C’è una evidente, non Comune delicatezza di accenti, di tono, in questi versi di Marco Marangoni. Il segno è sempre molto sottile, ed è accuratissimo, frutto di una laboriosa attenzione al dettaglio, all’uso dei materiali.

La medietà assorta del tono, in una poesia decisamente lirica, realizza qui un canto davvero delicato, senza impennate d’enfasi e rende affabile e felicemente comunicativa la parola del poeta. Il quale parrebbe voler affidare la propria autenticità a una sorta di piana armonia con il contesto, con la vasta realtà che lo circonda, anche se il suo percorso è sempre – fortunatamente – legato al passaggio dell’esperienza, alla sua piccola verità ineluttabile.

D’altra parte, anche nella sensibilità amorosa della sua lirica, si rivolge al proprio oggetto d’amore, all’ispiratrice di molti suoi versi, chiedendole di essere «reale», in una realtà che sempre ricomincia e si rinnova. E si rinnova dandoci ogni volta in dono «l’attimo di Orazio», e dunque la sospensione totale del presente nel presente, nel frammento in cui solo è possibile cogliere il senso vivo e non illusorio dell’esserci, che si realizza anche in quel bisogno di aria, di luce e di parole di cui ci parla Marangoni in un suo testo. Aria e luce, del resto, in una dimensione sempre volta all’aperto, sembrano proprio gli elementi che meglio definiscono la scena, l’atmosfera o l’aura di questa poesia, che pare viaggiare in un contesto di sempre «sottile / smarrimento».

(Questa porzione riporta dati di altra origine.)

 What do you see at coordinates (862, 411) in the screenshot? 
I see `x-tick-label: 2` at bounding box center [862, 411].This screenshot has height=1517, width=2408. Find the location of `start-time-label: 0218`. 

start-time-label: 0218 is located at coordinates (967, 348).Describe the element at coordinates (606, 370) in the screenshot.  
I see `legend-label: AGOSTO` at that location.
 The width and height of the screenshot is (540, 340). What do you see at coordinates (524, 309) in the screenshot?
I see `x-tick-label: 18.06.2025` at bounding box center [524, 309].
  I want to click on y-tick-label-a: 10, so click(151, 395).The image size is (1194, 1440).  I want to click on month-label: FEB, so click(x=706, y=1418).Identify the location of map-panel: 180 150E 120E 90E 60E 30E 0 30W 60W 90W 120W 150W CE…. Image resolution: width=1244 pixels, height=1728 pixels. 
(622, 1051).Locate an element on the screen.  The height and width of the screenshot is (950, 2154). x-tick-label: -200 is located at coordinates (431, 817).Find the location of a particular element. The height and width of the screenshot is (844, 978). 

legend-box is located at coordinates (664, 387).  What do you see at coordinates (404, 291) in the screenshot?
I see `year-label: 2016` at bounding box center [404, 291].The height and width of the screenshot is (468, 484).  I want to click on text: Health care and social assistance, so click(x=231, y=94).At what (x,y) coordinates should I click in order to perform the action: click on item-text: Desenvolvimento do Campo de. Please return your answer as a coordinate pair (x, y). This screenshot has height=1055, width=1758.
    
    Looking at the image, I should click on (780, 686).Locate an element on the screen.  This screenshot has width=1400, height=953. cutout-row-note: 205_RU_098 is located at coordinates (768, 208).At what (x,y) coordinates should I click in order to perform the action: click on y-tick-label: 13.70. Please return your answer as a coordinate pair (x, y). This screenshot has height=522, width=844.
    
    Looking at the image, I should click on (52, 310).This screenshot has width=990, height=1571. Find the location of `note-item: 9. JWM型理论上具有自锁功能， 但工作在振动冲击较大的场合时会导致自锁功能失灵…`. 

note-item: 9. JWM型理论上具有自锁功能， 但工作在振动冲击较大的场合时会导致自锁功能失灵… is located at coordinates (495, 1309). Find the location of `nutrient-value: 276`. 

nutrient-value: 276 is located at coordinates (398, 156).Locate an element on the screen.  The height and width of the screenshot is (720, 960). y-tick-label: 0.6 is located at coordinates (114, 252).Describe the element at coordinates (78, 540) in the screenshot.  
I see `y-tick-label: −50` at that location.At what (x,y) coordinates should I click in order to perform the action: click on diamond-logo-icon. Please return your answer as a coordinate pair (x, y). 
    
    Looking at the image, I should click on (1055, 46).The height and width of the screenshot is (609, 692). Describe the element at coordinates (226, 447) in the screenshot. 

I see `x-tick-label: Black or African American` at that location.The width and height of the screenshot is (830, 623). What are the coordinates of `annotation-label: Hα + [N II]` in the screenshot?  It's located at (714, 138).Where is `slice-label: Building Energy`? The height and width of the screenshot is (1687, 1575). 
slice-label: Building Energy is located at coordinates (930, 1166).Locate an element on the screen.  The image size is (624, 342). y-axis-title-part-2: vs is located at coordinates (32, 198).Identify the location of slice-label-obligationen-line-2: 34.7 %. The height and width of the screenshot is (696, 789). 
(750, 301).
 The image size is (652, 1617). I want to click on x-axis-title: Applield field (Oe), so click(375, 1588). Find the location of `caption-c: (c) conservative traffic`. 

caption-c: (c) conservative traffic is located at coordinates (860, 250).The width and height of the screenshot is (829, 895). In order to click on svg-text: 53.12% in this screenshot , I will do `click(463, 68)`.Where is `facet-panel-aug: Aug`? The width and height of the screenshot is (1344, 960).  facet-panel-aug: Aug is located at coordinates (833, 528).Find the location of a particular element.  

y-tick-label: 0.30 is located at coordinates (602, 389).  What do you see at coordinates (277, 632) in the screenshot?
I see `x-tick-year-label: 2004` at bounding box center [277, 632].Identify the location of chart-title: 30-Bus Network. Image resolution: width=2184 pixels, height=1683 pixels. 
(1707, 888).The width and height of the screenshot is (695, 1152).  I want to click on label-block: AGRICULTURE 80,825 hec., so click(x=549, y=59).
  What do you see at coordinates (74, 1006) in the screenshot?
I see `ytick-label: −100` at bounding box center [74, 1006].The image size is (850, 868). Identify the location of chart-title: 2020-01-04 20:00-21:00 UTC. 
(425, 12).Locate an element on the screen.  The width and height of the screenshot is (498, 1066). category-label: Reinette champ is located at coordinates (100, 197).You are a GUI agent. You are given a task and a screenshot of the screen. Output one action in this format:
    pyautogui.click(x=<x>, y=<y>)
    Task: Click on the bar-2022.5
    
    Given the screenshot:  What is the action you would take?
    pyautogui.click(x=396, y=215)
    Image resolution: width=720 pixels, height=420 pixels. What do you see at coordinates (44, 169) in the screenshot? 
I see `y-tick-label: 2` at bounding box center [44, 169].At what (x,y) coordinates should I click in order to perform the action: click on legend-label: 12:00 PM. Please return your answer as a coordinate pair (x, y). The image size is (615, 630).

I paesaggi mutano, nelle diverse fasi di questo libro, eppure Marangoni resta fedele al proprio modo di registrare il senso della propria appartenenza al tutto, tra «cosmo e vertigine», disposto all’ascolto, all’attenzione attiva «della mente /che non detta, /ma ascolta», sicuro che «la cosa / è unita al pensiero e al corpo».
Un insieme persuasivo, un vero libro organico, che riesce anche ad aprire di continuo rivoli interni, percorsi secondari che inducono il lettore a una sempre più attenta perlustrazione di un territorio testuale, che solo ingannevolmente appare terso e semplice.